Entre Lima y Tokio
Los cuatro socios fundadores de Libélula eligieron un PH cerca del Botánico para fundar el restó. Un lugar ideal para disfrutar su exquisita propuesta gastronómica, que cruza la tradición culinaria japonesa con la impronta de los platos peruanos.
TEXTO VIRGINIA CURET
FOTO MARIANA GATTO PARA ESTUDIO ACH
“Todo partió de una obsesión japonesa. Una vez, fui a una muestra de arte y quedé fascinado con un casco de samurai que tenía una libélula dorada en el frente”, cuenta Luis Muñoz, uno de los cuatro dueños de Libélula. “Yo soy el zángano”, dice Luis. Los otros tres socios son Jorge “Coco” Lozano (chef), Gisela Keningsberg (barwoman) y Yusuke Takashima (sushiman). Ellos tomaron al insecto como insignia de su restaurante.
El escenario elegido para montar el restó fue un PH que, en otros tiempos, había oficiado de marmolería, de farmacia y de salón de fiestas infantiles. No quedan rastros de esos emprendimientos. Algo nos hace pensar que Libélula siempre estuvo ahí. Fabián Pereyra, que tiene una amplia trayectoria en el diseño de interiores, se hizo cargo de la ambientación del lugar; decidió pintar las paredes de un tenue color verde oliva y logró un clima excelente gracias a una iluminación discreta. Las mesas y la barra son de madera oscura y, al fondo del salón, una puertita conduce a un patio decorado con una gran palmera.

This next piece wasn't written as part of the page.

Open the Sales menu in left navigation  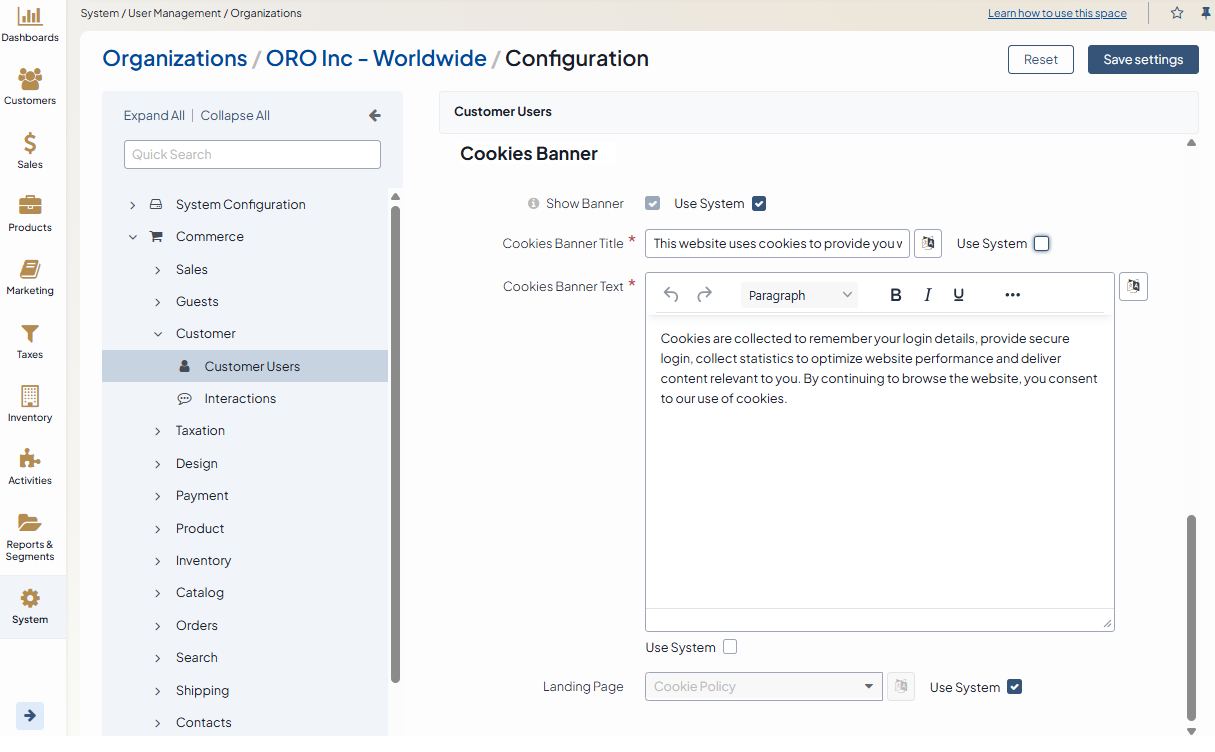30,150
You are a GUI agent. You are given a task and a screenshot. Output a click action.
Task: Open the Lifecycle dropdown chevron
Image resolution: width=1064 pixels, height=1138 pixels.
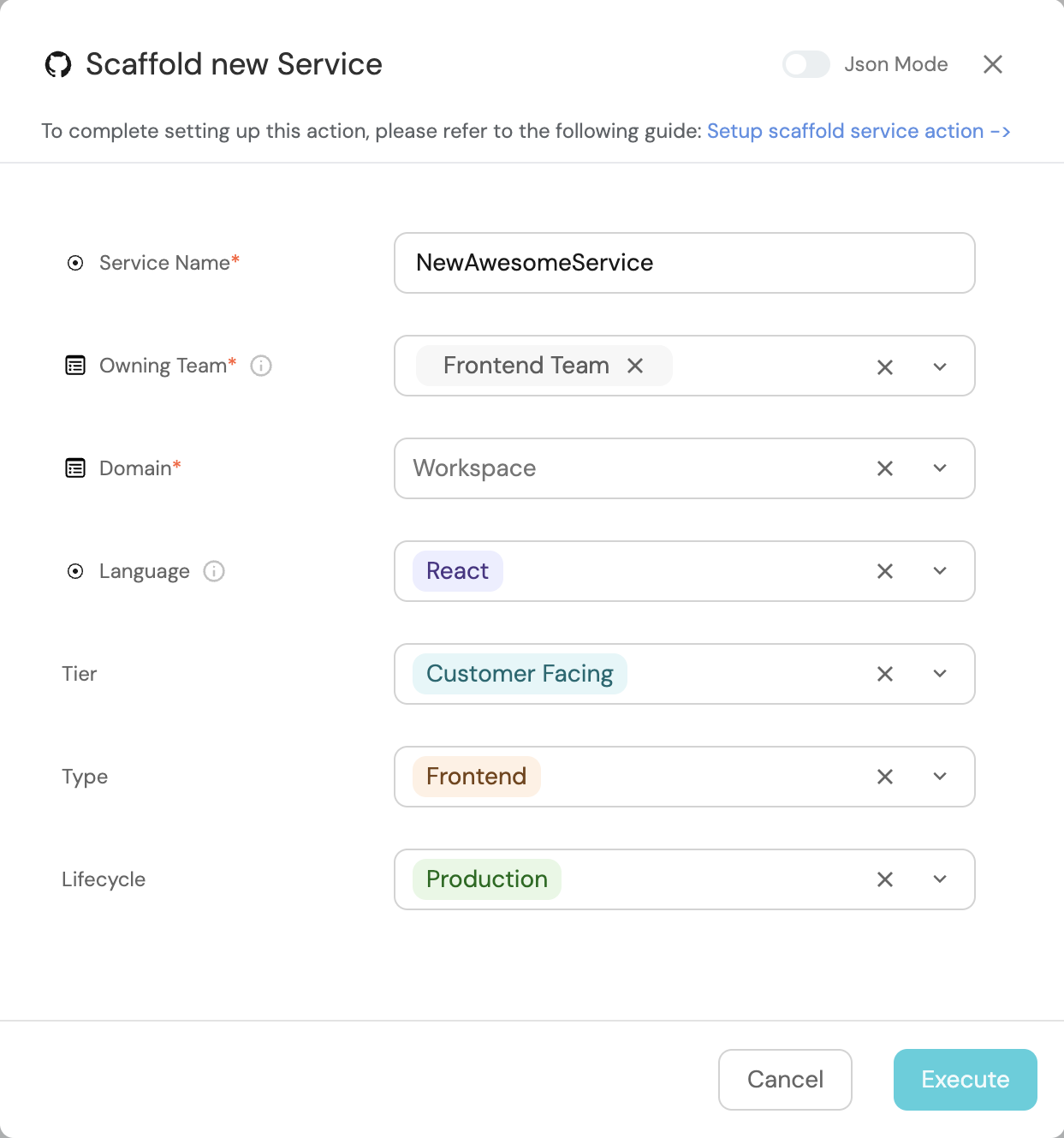tap(940, 879)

En Libélula se combinan joyas de la comida japonesa y de la peruana, urdidas con pequeños retoques argentinos. “Como en Perú cualquier vinculación con Japón es natural, nosotros le dimos un toque propio a ese vínculo”, explica Muñoz. Hoy, el cruce de la tradición culinaria japonesa con la impronta de los platos peruanos se expande por el mundo, se advierte en Argentina y se saborea en Libélula.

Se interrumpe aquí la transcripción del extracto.